Virtual stations (black triangles) along four profiles A–B, C–D, E–F and G–H used to test the differences between the performance of the 3D model and a 1D model. Blue triangles indicate operating stations closest to the profiles of interest. Red line indicates the Zagreb metropolitan area

Fig. 8
figure 8

Simulated and recorded north–south component of seismograms for the January 28th (MW = 3.5) event and 2D E–F profile. The event is simulated using a point source and 1D and 3D seismic models on virtual stations on four cross-sections shown in Fig. 7. Blue triangles indicate operating stations closest to the profile of interest. Black dashed lines indicate bottom of pliocene layer, gray lines bottom of pannonian layer and thick black lines magmates

As shown in Fig. 8 1D model fails to produce amplification and other local effects expected in such a structurally complex area: the waveforms are of much shorter duration and the amplitudes of the surface waves are barely seen. The 1D model captures general shape of data only for sites on bedrock (e.g. near station PTJ). On the other hand, the 3D model is able to account for lateral variations of the wavefield and shows considerable improvement with the respect to the 1D model. This is especially evident near the station KALN, where the duration and the amplitude of the ground shaking result in a visual better fit with the recorded signal (blue signal) then the one predicted by the 1D model.

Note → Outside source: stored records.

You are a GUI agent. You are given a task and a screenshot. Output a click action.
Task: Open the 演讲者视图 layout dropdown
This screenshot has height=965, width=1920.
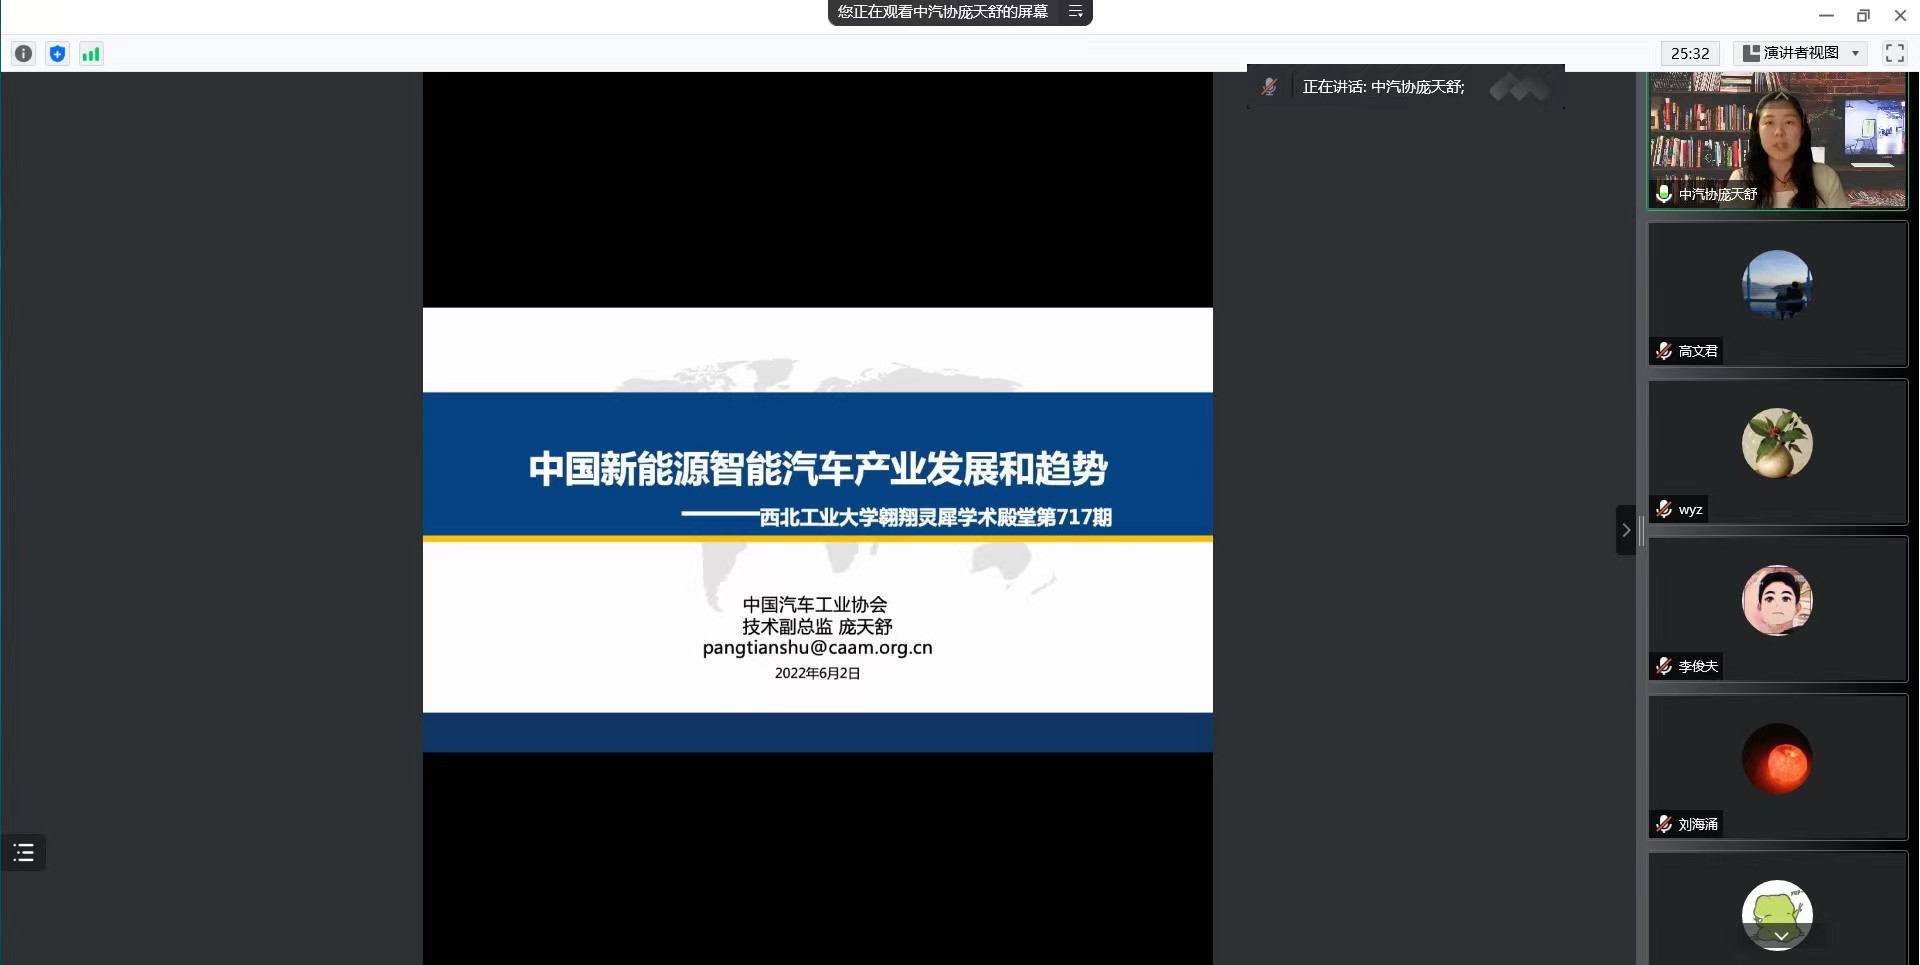click(x=1800, y=53)
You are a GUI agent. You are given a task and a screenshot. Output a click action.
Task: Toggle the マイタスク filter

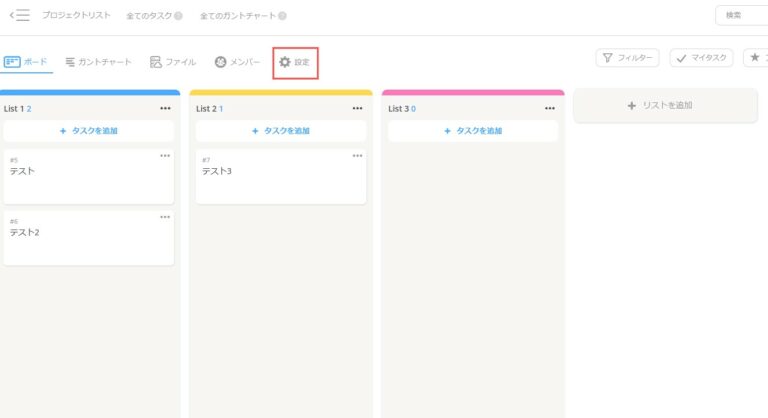[x=701, y=58]
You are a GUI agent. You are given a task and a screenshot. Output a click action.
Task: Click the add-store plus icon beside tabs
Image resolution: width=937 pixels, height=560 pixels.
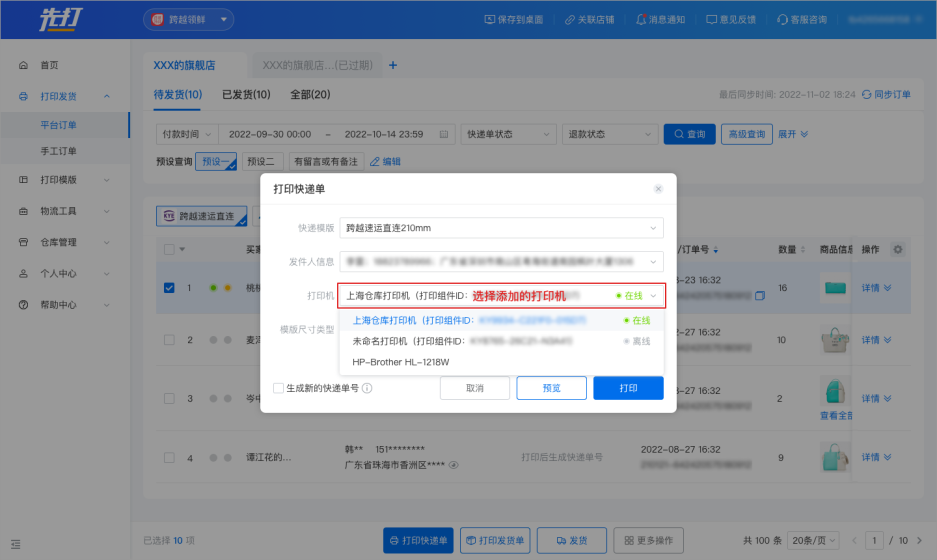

5 High-frequency simulation

To calculate high-frequency component of the simulated waveforms for six sites of interest (Fig. 4), we employ the semi-stochastic method of Graves and Pitarka (2010) which is implemented within the Southern California Earthquake Center (SCEC) Broadband Platform (Graves and Pitarka 2015; Maechling et al. 2015). In this approach, source radiation is represented stochastically while wave propagation and scattering effects are represented in a deterministic way. Because the method of Graves and Pitarka (2010) includes only the contribution of the greater amplitude S-waves, we extend the method to model P-waves following the work of Golberg and Melgar (2020).

Each subfault i contributes to the acceleration amplitude spectrum by:

$$A_{i} \left( f \right) = \mathop \sum \limits_{j = 1, M} C_{ij} S_{i} \left( f \right)G_{ij} \left( f \right)P\left( f \right)$$
(1)

where the summation over j goes from 1 to M different types of rays. Here \(C_{ij}\) is wave radiation scale factor, \(S_{i} \left( f \right)\) is the source-radiation spectrum, \(G_{ij} \left( f \right)\) is the path term and \(P\left( f \right)\) is the high-frequency decay. Since factors \(C_{ij}\) and \(G_{ij} \left( f \right)\) are differently defined for the P- and S-waves, corresponding amplitude spectrums are calculated separately and afterwards summed in the time domain (for the details see Graves and Pitarka 2010; Goldberg and Melgar 2020). Furthermore, to account for lateral velocity heterogeneities and geological differences, we specify the required parameters independently at each of the stations (Table S3 in Supplementary Information).

Phase spectrum of the radiated acceleration for each ray is randomly derived from a windowed time sequence of band-limited white Gaussian noise (see Boore 1983; Graves and Pitarka 2010). The choice for the random phasing is justified by the fact that knowledge about the sources at frequencies higher than 1 Hz is limited and therefore describing them deterministically would be too difficult.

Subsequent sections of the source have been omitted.